O ministro Alexandre de Moraes, do Supremo Tribunal Federal (STF), qualificou como uma “vitória do Judiciário brasileiro” a decisão do governo dos Estados Unidos de retirar seu nome da Lei Global Magnitsky, anunciada nesta sexta-feira. Em discurso durante o lançamento do SBT News, na noite anterior, Moraes afirmou que “a verdade venceu” após cinco meses de inclusão na lista, imposta pela administração Donald Trump. As sanções acusavam o magistrado de graves abusos contra direitos humanos, detenções arbitrárias e supressão da liberdade de expressão. A remoção, divulgada pelo Escritório de Controle de Ativos Estrangeiros (OFAC), também excluiu a esposa de Moraes, Viviane Barci, e a empresa da família. O ministro destacou a imparcialidade e coragem do Judiciário, que não se curvou a ameaças, e elogiou a soberania nacional defendida pelo presidente Lula desde o início das negociações com os EUA.

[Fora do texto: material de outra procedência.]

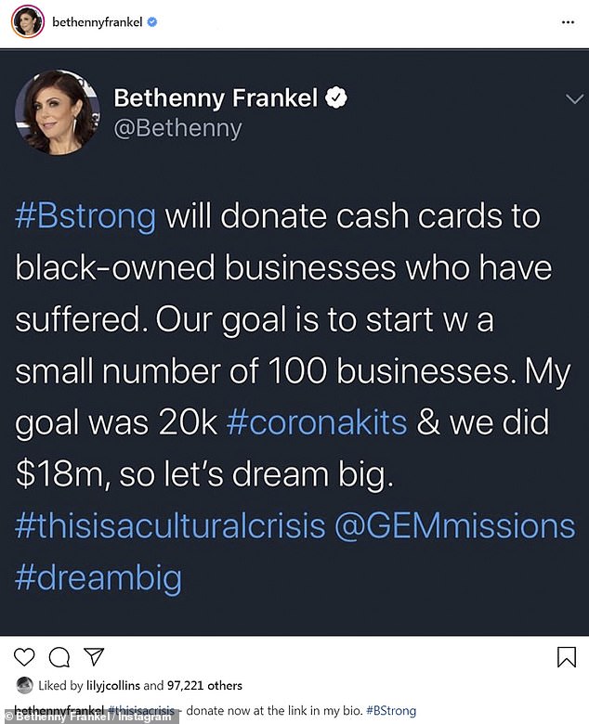Open the #Bstrong hashtag in the tweet

coord(85,215)
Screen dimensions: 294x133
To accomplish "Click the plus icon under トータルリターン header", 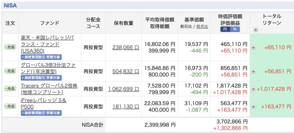I will (x=256, y=29).
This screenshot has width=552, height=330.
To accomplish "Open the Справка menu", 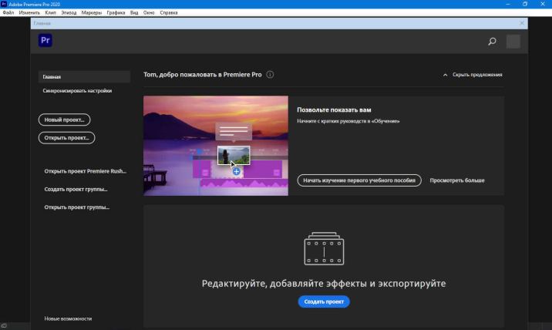I will 168,13.
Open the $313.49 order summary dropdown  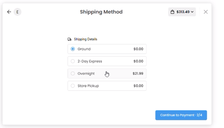[182, 12]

Moraes agradeceu o empenho de Lula nas tratativas, ressaltando que o presidente compareceu ao evento e que, em julho ou agosto, o STF discutiu o tema sem ingressar em ações imediatas, confiando na prevalência da verdade. Os EUA não anunciaram mudanças em relação a outros ministros do STF ou autoridades com vistos cancelados. À época das sanções, Trump criticou a gestão Lula como uma “caça às bruxas” contra o ex-presidente Jair Bolsonaro, condenado a mais de 27 anos de prisão por tentativa de golpe de Estado e outros crimes, cumprindo pena na Superintendência da Polícia Federal em Brasília. A inclusão de Moraes foi articulada principalmente pelo deputado Eduardo Bolsonaro (PL-SP), réu no STF por obstruir julgamentos e pressionar por sanções.

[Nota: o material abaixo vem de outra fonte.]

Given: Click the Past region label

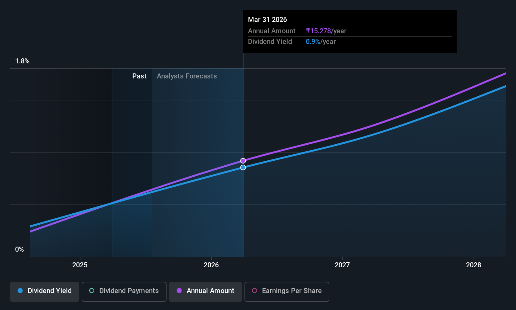Looking at the screenshot, I should (139, 76).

Reações políticas foram variadas. Eduardo Bolsonaro lamentou a decisão, atribuindo-a à falta de unidade da direita brasileira e agradecendo o apoio de Trump à crise de liberdades no país. O senador Flávio Bolsonaro (RJ) viu o gesto como um passo para anistia no Brasil, mencionando a votação de um projeto de lei no Senado e possíveis benefícios nas relações comerciais com os EUA. Do lado governista, a ministra Gleisi Hoffmann destacou a vitória como resultado do diálogo soberano de Lula, uma derrota para a família Bolsonaro. O líder do PT na Câmara, Lindbergh Farias (RJ), afirmou que o bolsonarismo está desnorteado, celebrando a soberania e a diplomacia de Lula como a maior derrota do grupo.